Elle a propagé des mensonges sur un prétendu génocide des populations russophones et fabriqué de faux témoignages de soldats ukrainiens capturés. Après l’invasion à grande échelle de 2022, la propagande russe a tenté de retourner les Européens contre les réfugiés ukrainiens, prétendant qu’ils bénéficiaient de trop d’avantages ou qu’ils commettaient des crimes.

On sait également que le Kremlin soutient des groupes extrémistes (comme le Rassemblement National en France ou l’AfD en Allemagne), des mouvements séparatistes (comme en Catalogne), et même des campagnes telles que le Brexit. La Russie est prête à utiliser toute personne ou tout outil susceptible de déstabiliser l’Europe.

Les effets de ces opérations comprennent l’aggravation des crises politiques et sociales, l’affaiblissement des institutions étatiques, l’encouragement des mouvements séparatistes, ainsi que la montée de l’extrémisme et du radicalisme au sein des populations.

Tout cela entraîne une déstabilisation durable et rend les sociétés plus vulnérables à la manipulation extérieure. Les méthodes ont changé, mais l’objectif reste le même : semer la confusion, l’insécurité et détruire la confiance dans la démocratie. Et ce n’est pas uniquement via les réseaux sociaux.

La Russie étend sa stratégie au-delà de l’Europe

Avec ce que l’on appelle la « désinformation humanitaire », la Russie cible également les populations en Afrique et en Amérique latine.
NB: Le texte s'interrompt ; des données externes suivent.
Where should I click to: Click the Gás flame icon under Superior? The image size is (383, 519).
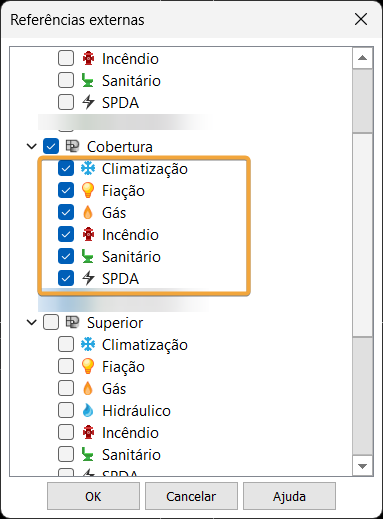click(88, 389)

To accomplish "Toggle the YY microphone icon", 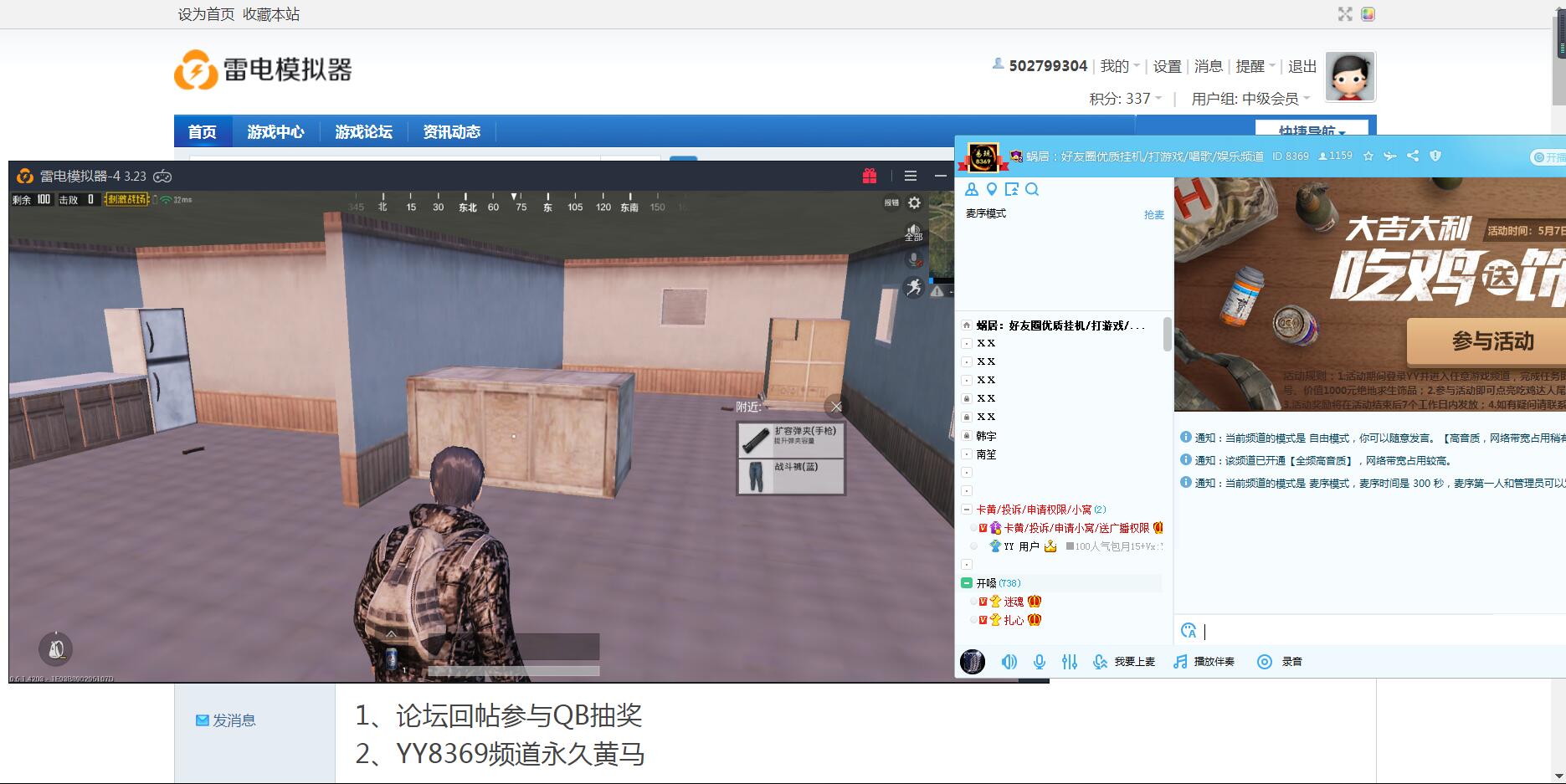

Elle utilise une diplomatie humanitaire fictive pour diffuser l’idée que seule la Russie peut « sauver le monde » de l’impérialisme occidental, et que les missions humanitaires occidentales ne sont que des couvertures pour l’espionnage et le colonialisme.

Ces opérations psychologiques sont menées principalement via RT, Sputnik, Telegram, et des réseaux de blogueurs pro-russes.

Quel rôle pour les plateformes sociales ?

Si les entreprises technologiques n’appliquent pas strictement leurs propres règles, elles contribuent directement à la guerre hybride de Poutine contre l’Europe. META, par exemple, n’impose pas de manière rigoureuse ses règles, permettant à des comptes faux et anonymes de propager la désinformation et de manipuler le débat public.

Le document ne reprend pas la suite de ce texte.